--> Shivam Puri calls for ‘Bharat-first’ approach to wellness marketing

Shivam Puri calls for ‘Bharat-first’ approach to wellness marketing

At e4m Health & Wellness Marketing Conference 2025, Cipla Health MD urges marketers to rethink strategies, puts spotlight on middle-class boom and missed opportunities

by Team PITCH
Published - July 25, 2025
4 minutes To Read
Shivam Puri calls for ‘Bharat-first’ approach to wellness marketing

India contributes just 4-5% to the global wellness industry despite being home to nearly 18% of the world’s population — a gap that Shivam Puri, Managing Director and CEO of Cipla Health, called both “a pity” and a wake-up call for marketers.

Speaking at the e4m Health & Wellness Marketing Conference 2025, Puri said the industry is underperforming not due to lack of demand, but due to the failure of brands to understand and connect with the evolving Indian consumer. Puri urged healthcare marketers to stop dismissing the industry’s small size and instead start thinking like FMCG giants to unlock the next wave of growth.

“We say penetration is low, but it’s not because consumers don’t want these products—it’s because we haven’t cracked the code on how to talk to them,” he said. Puri’s address challenged marketers to drop their “defensive” attitudes and instead think like FMCG brands, driven by consumer empathy and storytelling rooted in cultural truth.
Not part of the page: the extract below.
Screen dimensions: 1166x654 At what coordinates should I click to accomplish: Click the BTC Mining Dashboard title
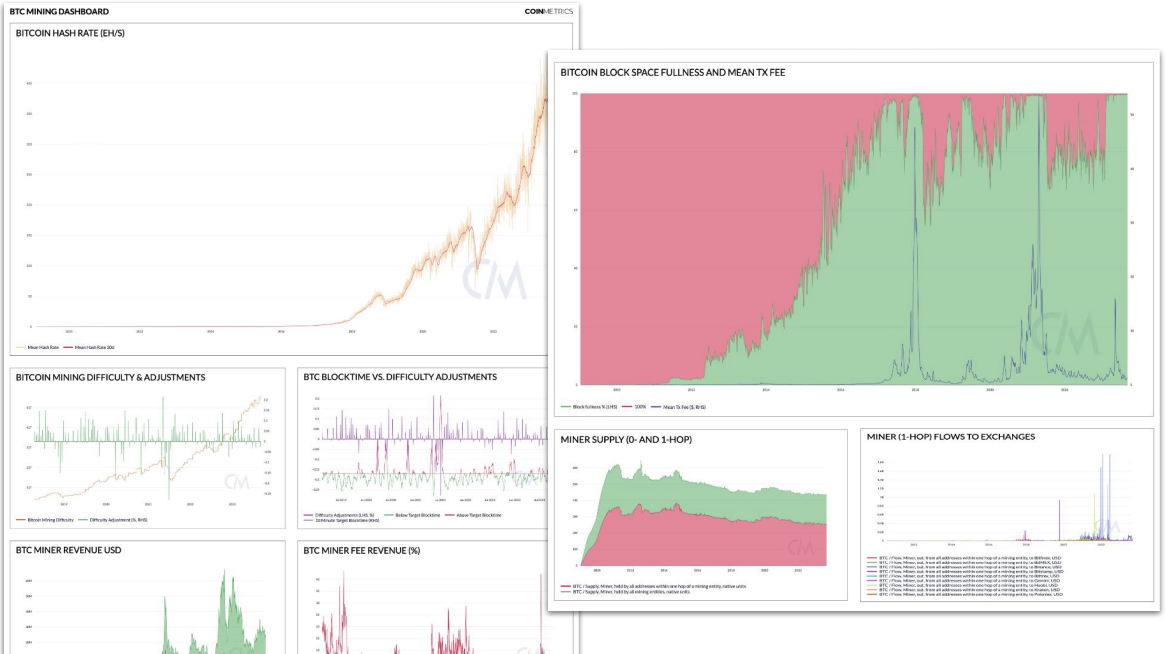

India to Add Another India in 10 Years

Highlighting the scale of opportunity ahead, Puri noted that India’s GDP, which recently touched $4 trillion, is expected to double by 2035. “The India that was built over the last 75 years will be built again in the next ten.

That’s how fast this country is moving,” he said.

This growth will be fuelled by a massive boom in the middle class. “What took 30 years in terms of adding middle-class households will now happen in 10,” he said, adding that by 2035, this segment could exceed the total economy size of the U.S. For health and wellness brands, this is the biggest market expansion in decades—if they choose to act on it.

Puri pointed to the Mahakumbh, which saw 45 crore people gather with zero marketing spend or influencer outreach, as a masterclass in cultural cohesion. “If these were your consumers and you were the brand, could you create such a magnetic pull?” he asked, urging brands to tap into India’s cultural codes rather than over-relying on digital gimmicks.

He critiqued the industry’s habit of creating English campaigns and dubbing them into regional languages. “Think Telugu, don’t just translate to Telugu,” he said, calling for a true localisation mindset if brands are to unlock the real Bharat.

Wellness Products Still Not Seen as Aspirational

The lack of consumer-first thinking in healthcare marketing was another area Puri strongly criticised. He pointed out that male intimate care products have just 5% penetration and iron supplements like SanMax stand at 18%, despite being essential categories. “ORS has only 11 calories, it’s perfect for fatigue and recovery, but we still position it as a sugar-salt mix. That’s where we lose the consumer,” he said.

Puri stressed that brands in the wellness space need to pay attention to taste, packaging, fragrance, and user experience—just as any successful FMCG brand would. “A product can be compliant and clinically effective, but if it doesn’t deliver a good consumer experience, it won’t go anywhere.”

He cited Cipla Health’s own journey—from zero to 24 brands in under a decade, achieving tenfold growth—as evidence that large-scale, profitable businesses can be built in wellness. “We’re a very profitable company today.

We didn’t exist ten years ago,” he said. Among its brands, Ciphands and Nicotex have become category leaders by combining consumer insight with consistent, long-term storytelling.

The Way Forward

Puri’s message was clear: India’s wellness industry remains small only because it has been kept small. “We often say the consumer is the problem—the elephant that won’t move. But maybe we’re not empathising enough with that elephant,” he said. Instead of blaming low uptake, he urged marketers to build trust, deliver relevance, and invest for the long haul.

“Healthcare is not just about careers. If you succeed, India becomes healthier,” he said in closing. “And if 45 crore people can gather without a single ad, imagine what’s possible when your brand actually gets it right.